Copy the data verbatim, from the line containing "Task: Collapse the Данные КЭДО section" through the end of the data, including both of those lines.

##########

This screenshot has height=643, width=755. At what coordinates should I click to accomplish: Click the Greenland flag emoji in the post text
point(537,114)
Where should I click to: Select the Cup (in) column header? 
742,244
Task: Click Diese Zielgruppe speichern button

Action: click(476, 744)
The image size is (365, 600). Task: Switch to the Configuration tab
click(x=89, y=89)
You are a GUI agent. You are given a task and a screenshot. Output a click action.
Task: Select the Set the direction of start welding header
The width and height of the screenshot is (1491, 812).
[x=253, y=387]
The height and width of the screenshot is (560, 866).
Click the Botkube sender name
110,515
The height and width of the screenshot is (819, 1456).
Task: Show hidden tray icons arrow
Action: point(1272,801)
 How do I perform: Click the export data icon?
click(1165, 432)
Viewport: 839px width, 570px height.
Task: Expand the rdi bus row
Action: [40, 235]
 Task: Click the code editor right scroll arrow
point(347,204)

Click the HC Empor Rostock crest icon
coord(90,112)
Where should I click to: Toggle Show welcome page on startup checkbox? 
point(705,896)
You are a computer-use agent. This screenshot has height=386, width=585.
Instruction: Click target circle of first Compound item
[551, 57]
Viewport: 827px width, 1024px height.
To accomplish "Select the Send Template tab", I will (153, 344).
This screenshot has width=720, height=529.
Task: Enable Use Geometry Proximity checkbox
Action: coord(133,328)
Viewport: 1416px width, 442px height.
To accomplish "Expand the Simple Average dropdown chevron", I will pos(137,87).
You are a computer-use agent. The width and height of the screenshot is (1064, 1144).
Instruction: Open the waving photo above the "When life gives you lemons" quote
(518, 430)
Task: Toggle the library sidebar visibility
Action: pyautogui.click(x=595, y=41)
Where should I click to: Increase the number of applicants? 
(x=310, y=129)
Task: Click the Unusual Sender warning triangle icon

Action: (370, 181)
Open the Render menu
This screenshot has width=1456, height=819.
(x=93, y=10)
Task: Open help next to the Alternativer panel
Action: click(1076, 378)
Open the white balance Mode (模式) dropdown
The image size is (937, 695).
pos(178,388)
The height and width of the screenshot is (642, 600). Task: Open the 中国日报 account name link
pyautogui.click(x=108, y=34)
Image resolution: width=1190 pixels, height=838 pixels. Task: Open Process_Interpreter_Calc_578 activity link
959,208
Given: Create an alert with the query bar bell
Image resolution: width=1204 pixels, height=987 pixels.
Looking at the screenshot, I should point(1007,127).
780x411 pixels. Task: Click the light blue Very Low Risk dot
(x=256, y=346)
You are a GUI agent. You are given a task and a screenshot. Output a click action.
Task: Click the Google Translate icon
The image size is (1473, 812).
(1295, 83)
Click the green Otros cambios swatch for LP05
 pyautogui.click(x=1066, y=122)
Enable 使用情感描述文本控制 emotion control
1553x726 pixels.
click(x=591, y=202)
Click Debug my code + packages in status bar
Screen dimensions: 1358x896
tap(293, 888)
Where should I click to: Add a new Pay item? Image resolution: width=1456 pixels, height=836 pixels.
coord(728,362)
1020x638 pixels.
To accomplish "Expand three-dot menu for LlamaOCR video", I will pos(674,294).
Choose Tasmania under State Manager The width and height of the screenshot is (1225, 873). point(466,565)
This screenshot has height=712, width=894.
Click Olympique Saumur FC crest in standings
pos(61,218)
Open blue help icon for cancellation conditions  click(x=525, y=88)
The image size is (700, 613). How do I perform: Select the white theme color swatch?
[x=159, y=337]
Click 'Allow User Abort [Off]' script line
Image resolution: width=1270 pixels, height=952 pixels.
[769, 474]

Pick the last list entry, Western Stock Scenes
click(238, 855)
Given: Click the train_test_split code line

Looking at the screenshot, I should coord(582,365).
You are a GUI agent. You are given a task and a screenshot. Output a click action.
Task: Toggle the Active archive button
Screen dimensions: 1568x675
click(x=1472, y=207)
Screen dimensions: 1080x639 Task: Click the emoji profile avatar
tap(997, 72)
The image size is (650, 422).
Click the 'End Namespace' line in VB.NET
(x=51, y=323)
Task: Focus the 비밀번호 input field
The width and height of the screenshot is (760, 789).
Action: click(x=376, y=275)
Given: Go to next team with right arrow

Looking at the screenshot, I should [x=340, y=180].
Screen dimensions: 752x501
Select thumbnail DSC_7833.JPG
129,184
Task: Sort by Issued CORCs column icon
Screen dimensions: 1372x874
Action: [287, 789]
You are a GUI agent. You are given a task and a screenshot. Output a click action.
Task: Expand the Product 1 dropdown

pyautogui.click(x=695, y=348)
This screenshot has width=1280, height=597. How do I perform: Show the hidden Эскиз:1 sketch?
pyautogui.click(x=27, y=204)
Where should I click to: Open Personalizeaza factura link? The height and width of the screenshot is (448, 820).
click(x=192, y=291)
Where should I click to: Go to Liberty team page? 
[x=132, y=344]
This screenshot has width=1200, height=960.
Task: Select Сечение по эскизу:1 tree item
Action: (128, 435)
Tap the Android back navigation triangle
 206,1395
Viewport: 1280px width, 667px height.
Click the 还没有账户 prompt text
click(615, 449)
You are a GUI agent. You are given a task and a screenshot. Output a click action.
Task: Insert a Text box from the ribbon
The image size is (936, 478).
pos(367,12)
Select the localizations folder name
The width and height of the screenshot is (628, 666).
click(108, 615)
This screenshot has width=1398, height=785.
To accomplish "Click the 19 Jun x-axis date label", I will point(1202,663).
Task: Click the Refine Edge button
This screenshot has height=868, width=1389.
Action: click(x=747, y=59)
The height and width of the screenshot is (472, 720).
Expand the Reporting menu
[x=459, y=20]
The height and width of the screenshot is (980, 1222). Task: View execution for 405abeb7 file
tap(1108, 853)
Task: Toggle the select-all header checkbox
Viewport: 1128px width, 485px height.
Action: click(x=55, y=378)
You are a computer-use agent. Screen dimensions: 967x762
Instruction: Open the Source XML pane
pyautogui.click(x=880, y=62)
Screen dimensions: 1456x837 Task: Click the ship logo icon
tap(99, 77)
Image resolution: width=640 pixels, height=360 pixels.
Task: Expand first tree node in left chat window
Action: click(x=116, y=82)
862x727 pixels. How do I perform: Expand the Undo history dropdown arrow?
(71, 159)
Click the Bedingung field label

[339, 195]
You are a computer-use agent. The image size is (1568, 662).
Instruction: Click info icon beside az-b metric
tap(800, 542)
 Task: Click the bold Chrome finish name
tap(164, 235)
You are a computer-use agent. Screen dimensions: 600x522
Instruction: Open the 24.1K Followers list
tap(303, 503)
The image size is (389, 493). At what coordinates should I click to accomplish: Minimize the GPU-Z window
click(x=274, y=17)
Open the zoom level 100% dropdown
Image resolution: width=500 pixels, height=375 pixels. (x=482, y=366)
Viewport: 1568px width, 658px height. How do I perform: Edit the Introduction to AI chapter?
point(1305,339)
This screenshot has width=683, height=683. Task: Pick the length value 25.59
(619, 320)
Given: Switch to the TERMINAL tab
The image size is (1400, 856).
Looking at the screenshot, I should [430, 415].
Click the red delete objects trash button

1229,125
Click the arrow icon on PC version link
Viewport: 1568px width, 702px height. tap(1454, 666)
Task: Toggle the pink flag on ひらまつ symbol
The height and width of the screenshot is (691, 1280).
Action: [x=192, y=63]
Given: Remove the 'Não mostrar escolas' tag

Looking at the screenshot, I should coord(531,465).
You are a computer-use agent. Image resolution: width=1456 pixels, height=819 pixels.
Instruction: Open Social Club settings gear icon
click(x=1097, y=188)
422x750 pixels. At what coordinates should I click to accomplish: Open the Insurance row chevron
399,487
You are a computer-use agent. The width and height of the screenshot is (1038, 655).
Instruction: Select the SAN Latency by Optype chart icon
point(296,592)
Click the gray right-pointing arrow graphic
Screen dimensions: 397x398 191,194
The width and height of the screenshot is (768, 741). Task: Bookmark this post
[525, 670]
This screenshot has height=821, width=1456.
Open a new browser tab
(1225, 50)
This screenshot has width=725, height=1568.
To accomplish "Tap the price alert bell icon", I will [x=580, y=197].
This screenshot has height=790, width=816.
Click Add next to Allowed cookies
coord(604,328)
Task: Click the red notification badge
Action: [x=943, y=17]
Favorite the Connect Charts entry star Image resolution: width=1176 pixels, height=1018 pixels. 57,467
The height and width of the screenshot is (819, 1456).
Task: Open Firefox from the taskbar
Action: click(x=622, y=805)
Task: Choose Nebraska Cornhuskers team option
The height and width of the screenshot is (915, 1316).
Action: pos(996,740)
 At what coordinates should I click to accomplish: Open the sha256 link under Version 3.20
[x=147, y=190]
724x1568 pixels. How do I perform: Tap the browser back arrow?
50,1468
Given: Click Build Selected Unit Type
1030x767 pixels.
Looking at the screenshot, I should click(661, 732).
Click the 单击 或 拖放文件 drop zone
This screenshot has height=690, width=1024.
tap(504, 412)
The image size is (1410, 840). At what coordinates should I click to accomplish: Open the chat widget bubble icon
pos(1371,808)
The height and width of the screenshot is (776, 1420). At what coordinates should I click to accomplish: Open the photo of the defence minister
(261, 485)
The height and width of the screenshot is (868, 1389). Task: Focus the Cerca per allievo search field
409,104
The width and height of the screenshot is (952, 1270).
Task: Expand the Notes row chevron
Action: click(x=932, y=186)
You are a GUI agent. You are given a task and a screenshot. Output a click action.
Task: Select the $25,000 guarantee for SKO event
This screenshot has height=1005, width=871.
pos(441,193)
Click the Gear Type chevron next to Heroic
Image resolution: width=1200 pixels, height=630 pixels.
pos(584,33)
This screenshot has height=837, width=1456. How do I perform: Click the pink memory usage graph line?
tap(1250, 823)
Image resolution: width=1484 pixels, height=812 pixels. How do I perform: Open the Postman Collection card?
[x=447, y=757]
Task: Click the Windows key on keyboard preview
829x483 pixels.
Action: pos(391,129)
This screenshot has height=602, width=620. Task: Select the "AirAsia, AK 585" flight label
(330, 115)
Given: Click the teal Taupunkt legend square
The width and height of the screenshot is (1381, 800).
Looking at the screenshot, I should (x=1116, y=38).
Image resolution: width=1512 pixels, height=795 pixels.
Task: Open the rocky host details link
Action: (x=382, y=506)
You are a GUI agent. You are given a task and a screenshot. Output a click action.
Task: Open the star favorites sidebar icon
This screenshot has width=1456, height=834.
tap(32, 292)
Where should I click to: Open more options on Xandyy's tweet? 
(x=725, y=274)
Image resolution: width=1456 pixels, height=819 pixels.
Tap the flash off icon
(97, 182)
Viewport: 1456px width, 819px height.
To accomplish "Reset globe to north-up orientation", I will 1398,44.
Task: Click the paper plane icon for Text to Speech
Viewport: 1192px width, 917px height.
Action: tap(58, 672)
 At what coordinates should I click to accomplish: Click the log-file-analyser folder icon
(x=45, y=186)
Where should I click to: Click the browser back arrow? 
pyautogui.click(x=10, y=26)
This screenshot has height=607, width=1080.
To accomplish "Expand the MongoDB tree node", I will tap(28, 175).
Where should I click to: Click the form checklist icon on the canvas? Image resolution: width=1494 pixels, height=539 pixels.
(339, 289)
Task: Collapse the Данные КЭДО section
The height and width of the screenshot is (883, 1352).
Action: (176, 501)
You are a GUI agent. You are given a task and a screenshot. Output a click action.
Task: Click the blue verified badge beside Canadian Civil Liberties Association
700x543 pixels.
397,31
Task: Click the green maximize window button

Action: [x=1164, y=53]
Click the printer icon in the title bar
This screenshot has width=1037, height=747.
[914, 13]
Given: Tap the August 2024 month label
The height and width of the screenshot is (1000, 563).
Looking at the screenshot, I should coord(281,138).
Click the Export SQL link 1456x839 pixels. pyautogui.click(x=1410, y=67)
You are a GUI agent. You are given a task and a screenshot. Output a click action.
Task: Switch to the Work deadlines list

##########

== Completed task ==
Task: Collapse the Данные КЭДО section
The height and width of the screenshot is (883, 1352).
Action: (176, 501)
You are a GUI agent. You are given a task and a screenshot. Output a click action.
Task: Click the blue verified badge beside Canadian Civil Liberties Association
700x543 pixels.
397,31
Task: Click the green maximize window button

Action: [x=1164, y=53]
Click the printer icon in the title bar
This screenshot has width=1037, height=747.
[914, 13]
Given: Tap the August 2024 month label
The height and width of the screenshot is (1000, 563).
Looking at the screenshot, I should coord(281,138).
Click the Export SQL link 1456x839 pixels. pyautogui.click(x=1410, y=67)
You are a GUI agent. You are given a task and a screenshot. Output a click action.
Task: Switch to the Work deadlines list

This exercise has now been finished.